Some scientists estimate that by 2050 two-thirds of the world's population will live in cities, so they are looking, along with some technology companies, for producing renewable energy coming from the urban furniture that surrounds us. Is it realistic?
Taking into account new materials, inventions and devices that are being developed, no one can say that this is an unreachable goal.
Another very different thing is if feasible from an economic point of view and if it is really an alternative for existing energy producers.
1. Energy cement
Cement mixtures made with wastes from power plants could serve to build, for example, buildings that serve as batteries.
This concrete compound of potasiogeopolimétrico (KGP) is cheaper than ordinary cement and can store electricity.
According to the researchers, a bright six meters high, built with KGP and equipped with a small solar panel, could contain enough energy to feed all night.
"We have shown that KGP cement mixes can be used to store and release electricity without the need to add anything that is costly or dangerous," says Lancaster University professor Mohamed Saafi, who leads the survey.
Buildings with KGP could be used in cities to meet their electrical requirements.
2. Windows from solar panels
New materials also help make solar panels cheaper and more profitable.
Solar energy is the most common source of renewable energy in cities because the cost has fallen from US $ 4 per watt that cost a decade ago to US $ 0.50 worth now.
In the United Kingdom, for example, more than one in three companies are already producing part of their electricity, mainly using roof-mounted solar panels.
But building silicon-based solar panels is a big energy bill because it requires temperatures above 1400ºC or higher and the silicon must be 99.9999% pure.
Now materials such as perovskite have been created that can make the panels much thinner, cheaper and operate at much lower temperatures, says Nitin Padture, a professor of engineering at Brown University in the United States.
Being partially transparent, could also be used for windows.
The downside is that most of them contain lead, a very toxic metal, but a choice suggested by Professor Padture and his team is replace the cable with titanium.
"Titanium is fairly common, but no one ever thought of using it to replace the lead in the perovskite solar panels," he says.
"We do not want to replace the existing silicon technology, but to improve it".
3. Urban wind turbines
When we talk about the wind, the other most common source of renewable energy, conventional turbines do not work well in areas with many buildings, because wind directions vary greatly.
But researchers Nicolas Orellana and Yaseen Noorani have created one global wind turbine to end the problem. The O-Wind Turbo, which won the James Dyson 2018 in the UK, is a global device that turns when the wind hits him from any direction.
Another solution is provided by the Turkish company Devici Tech. This is the use wind generators vertical along the roads they can use the energy produced by cars when they are in circulation.
The company claims that the Enlil turbines, already tested in Istanbul, can meet the energy needs of up to two homes and also integrate solar panels and seismic sensors.
But there are some inventions that, despite their work, have proven to be no profitable at all.
4. Photovoltaic roads
In France, for example, Colas was a pioneer in the construction of photovoltaic roads. It has been installed extensively across the country as well as in some areas of Japan and the United States.
The first construction took place on a 1-mile monolithic route in Normandy, in the north-east of the country.
There are doubts as to whether, in the case of photovoltaic roads, solar panels are really useful because, when in a horizontal position instead of being inclined towards the sun, they can do not receive so many sun rays. In addition, motion, snow or mud can block them.

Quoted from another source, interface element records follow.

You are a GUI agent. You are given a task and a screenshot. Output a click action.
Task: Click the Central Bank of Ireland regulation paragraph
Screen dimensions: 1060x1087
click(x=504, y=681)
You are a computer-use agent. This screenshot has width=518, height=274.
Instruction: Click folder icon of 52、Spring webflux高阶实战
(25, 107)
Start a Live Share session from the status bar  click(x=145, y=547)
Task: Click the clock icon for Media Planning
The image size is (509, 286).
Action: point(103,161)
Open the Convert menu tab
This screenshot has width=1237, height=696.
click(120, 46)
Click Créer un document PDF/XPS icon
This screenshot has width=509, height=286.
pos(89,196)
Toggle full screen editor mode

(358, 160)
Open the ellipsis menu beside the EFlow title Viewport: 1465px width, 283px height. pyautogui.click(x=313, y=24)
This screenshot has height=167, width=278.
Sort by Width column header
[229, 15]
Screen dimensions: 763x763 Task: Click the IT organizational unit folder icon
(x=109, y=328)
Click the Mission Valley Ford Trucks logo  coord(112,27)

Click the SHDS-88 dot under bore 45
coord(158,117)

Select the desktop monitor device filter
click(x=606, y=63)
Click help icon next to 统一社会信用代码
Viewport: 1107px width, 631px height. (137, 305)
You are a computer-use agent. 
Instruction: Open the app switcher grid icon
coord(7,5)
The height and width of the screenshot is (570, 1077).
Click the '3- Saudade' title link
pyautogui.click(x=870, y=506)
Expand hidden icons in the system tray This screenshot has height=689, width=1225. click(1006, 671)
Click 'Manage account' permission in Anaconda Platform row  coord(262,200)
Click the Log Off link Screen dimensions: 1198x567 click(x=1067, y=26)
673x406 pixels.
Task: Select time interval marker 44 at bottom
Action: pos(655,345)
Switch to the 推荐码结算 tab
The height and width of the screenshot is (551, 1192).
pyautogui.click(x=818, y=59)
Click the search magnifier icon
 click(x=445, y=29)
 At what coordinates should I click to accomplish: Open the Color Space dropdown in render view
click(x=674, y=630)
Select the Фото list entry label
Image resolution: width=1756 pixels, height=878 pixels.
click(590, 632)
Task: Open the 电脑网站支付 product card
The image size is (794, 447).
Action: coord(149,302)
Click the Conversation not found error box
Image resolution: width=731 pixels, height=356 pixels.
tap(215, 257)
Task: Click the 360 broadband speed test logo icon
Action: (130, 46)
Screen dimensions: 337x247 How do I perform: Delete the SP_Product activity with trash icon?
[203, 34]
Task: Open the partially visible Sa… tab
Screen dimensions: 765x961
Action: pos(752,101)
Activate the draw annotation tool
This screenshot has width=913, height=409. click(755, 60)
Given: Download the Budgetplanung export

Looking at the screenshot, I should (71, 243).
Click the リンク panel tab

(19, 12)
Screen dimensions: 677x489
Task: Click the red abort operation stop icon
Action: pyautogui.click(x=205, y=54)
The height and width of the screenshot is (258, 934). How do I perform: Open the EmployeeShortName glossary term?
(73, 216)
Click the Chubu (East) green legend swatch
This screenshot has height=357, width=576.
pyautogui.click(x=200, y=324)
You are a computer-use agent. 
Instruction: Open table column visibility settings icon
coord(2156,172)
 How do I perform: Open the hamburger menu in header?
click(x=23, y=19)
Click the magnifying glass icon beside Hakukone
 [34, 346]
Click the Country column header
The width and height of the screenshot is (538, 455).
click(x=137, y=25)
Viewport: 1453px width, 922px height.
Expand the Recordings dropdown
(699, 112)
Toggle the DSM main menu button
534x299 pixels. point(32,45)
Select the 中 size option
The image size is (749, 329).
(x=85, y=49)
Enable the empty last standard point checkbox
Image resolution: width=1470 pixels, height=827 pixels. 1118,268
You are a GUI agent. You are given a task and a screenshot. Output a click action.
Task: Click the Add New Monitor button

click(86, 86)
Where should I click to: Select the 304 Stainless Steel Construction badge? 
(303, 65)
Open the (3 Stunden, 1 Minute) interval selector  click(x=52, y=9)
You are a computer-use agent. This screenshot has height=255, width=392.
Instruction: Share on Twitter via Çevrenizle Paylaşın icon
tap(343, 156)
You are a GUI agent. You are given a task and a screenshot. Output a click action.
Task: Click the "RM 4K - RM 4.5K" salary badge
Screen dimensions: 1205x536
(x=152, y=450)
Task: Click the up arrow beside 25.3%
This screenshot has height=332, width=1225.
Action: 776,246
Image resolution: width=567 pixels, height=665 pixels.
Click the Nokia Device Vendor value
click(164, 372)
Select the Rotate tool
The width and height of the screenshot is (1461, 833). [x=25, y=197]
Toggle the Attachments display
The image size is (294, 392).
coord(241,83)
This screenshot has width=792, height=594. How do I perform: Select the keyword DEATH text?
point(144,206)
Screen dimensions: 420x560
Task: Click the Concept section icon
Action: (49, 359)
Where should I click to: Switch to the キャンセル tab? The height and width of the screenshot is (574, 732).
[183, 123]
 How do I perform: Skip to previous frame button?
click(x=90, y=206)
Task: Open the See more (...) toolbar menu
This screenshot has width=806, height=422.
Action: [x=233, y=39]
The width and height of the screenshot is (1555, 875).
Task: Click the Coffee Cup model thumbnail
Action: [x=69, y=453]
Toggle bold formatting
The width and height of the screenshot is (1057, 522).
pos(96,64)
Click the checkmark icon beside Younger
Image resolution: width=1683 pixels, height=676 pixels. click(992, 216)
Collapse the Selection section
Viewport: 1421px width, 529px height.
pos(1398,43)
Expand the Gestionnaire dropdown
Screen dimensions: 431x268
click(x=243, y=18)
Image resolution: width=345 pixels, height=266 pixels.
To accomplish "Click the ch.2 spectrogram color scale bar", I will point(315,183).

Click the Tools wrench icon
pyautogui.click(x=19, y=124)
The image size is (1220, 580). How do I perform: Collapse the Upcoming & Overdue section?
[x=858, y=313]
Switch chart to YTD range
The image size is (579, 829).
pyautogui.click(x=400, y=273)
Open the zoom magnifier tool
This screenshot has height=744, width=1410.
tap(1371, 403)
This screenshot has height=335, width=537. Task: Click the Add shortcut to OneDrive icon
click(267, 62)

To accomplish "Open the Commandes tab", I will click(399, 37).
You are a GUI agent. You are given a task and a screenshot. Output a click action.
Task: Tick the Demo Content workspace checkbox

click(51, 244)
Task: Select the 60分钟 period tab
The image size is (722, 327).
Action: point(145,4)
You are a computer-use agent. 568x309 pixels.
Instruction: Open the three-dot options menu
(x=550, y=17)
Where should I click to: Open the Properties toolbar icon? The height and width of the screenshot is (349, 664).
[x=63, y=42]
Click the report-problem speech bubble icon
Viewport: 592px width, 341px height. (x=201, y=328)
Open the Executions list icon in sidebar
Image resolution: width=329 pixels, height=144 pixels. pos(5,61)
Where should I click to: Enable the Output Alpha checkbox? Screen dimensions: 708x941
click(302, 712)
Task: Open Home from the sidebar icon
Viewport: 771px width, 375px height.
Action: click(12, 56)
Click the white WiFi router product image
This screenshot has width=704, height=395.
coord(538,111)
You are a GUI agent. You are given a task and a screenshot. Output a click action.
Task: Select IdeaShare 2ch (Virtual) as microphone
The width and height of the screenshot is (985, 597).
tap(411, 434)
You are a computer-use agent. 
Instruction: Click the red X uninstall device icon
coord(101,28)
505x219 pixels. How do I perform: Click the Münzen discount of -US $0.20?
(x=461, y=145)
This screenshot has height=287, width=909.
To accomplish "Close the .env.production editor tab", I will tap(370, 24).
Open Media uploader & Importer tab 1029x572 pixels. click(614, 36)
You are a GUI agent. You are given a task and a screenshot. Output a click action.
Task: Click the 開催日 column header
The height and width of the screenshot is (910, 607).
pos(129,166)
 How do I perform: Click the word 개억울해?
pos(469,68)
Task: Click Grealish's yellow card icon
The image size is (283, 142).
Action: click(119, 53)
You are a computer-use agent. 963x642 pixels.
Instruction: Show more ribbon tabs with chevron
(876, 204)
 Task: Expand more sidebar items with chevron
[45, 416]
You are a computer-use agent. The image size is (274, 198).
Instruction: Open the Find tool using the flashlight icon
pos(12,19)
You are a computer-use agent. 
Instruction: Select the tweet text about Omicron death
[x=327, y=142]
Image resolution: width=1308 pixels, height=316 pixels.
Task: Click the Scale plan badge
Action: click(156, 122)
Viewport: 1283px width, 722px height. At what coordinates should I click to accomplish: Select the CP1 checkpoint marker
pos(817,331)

In 2014, a small bicycle strip of 70 meters was built in Amsterdam for $ 3 million. It produced 3,000 kilowatts per hour (kWh) of electricity in the first year, but for this money, 65 million kWh of electricity could be purchased on the open market.
5. Action for movement
Another technology that seeks to justify itself in commerce is piezoelectric. It is a type of energy that when compressing certain materials such as quartz, it flows through them.
Therefore, cars and lorries traveling on special road surfaces equipped with piezoelectric devices could produce energy. Pedestrians could do this on special pavements.
In 2009, Isowian company Innowattech experimented with streets that capture energy, and now an American company, Pyro-E, wants to test similar technology on a small section of road in Fresno, California.
But although these works are technically viable, they are today costly.
Some estimate that in the United States one kilometer of two-way street would require 13,000 piezoelectric devices to add US $ 400,000 to construction costs.
Even without considering construction or installation costs, it will take about 12 years to recover this amount.
The UK company Pavegen has been developed electrified pavements which can produce two to four pairs of energy with each step given over them.
Its footpaths, which cost about US $ 2,700 per square meter, have been installed in 200 locations around the world.
The number can be quite high, but also expensive solar collectors when they first entered the market.
"We believe that people, not just technology, will be the ones who will improve our cities," says Laurence Kemball-Cook, founder and CEO of Pavegen.
The idea, they hope, is that people can help build sustainable cities with renewable energy.
The technology is, it is now cheaper to reduce costs.